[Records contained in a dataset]
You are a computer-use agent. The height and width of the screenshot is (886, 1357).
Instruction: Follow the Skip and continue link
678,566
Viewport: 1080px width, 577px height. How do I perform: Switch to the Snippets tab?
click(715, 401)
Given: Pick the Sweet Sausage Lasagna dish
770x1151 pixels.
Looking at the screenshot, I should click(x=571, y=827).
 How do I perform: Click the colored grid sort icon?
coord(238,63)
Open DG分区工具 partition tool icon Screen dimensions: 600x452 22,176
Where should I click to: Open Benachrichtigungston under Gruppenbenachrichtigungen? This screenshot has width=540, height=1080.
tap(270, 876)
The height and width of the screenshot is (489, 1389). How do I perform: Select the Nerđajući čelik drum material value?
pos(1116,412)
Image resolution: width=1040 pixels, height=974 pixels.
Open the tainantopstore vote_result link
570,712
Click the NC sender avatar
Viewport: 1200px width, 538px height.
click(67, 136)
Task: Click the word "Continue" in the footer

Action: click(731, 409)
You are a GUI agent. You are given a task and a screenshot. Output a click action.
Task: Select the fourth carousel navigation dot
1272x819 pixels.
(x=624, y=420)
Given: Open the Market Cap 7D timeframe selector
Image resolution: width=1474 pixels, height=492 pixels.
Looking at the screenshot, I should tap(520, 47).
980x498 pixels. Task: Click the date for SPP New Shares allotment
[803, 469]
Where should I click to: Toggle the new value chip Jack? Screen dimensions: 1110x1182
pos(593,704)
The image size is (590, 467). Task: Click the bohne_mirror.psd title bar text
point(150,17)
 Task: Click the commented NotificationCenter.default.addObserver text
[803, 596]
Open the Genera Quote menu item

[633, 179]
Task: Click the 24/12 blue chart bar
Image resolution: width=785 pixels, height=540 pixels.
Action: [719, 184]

### [TASK BRIEF]
Write the data back out verbatim.

### [RESULT]
You are a computer-use agent. The height and width of the screenshot is (886, 1357).
Instruction: Follow the Skip and continue link
678,566
Viewport: 1080px width, 577px height. How do I perform: Switch to the Snippets tab?
click(715, 401)
Given: Pick the Sweet Sausage Lasagna dish
770x1151 pixels.
Looking at the screenshot, I should click(x=571, y=827).
 How do I perform: Click the colored grid sort icon?
coord(238,63)
Open DG分区工具 partition tool icon Screen dimensions: 600x452 22,176
Where should I click to: Open Benachrichtigungston under Gruppenbenachrichtigungen? This screenshot has width=540, height=1080.
tap(270, 876)
The height and width of the screenshot is (489, 1389). How do I perform: Select the Nerđajući čelik drum material value?
pos(1116,412)
Image resolution: width=1040 pixels, height=974 pixels.
Open the tainantopstore vote_result link
570,712
Click the NC sender avatar
Viewport: 1200px width, 538px height.
click(67, 136)
Task: Click the word "Continue" in the footer

Action: click(731, 409)
You are a GUI agent. You are given a task and a screenshot. Output a click action.
Task: Select the fourth carousel navigation dot
1272x819 pixels.
(x=624, y=420)
Given: Open the Market Cap 7D timeframe selector
Image resolution: width=1474 pixels, height=492 pixels.
Looking at the screenshot, I should tap(520, 47).
980x498 pixels. Task: Click the date for SPP New Shares allotment
[803, 469]
Where should I click to: Toggle the new value chip Jack? Screen dimensions: 1110x1182
pos(593,704)
The image size is (590, 467). Task: Click the bohne_mirror.psd title bar text
point(150,17)
 Task: Click the commented NotificationCenter.default.addObserver text
[803, 596]
Open the Genera Quote menu item

[633, 179]
Task: Click the 24/12 blue chart bar
Image resolution: width=785 pixels, height=540 pixels.
Action: [719, 184]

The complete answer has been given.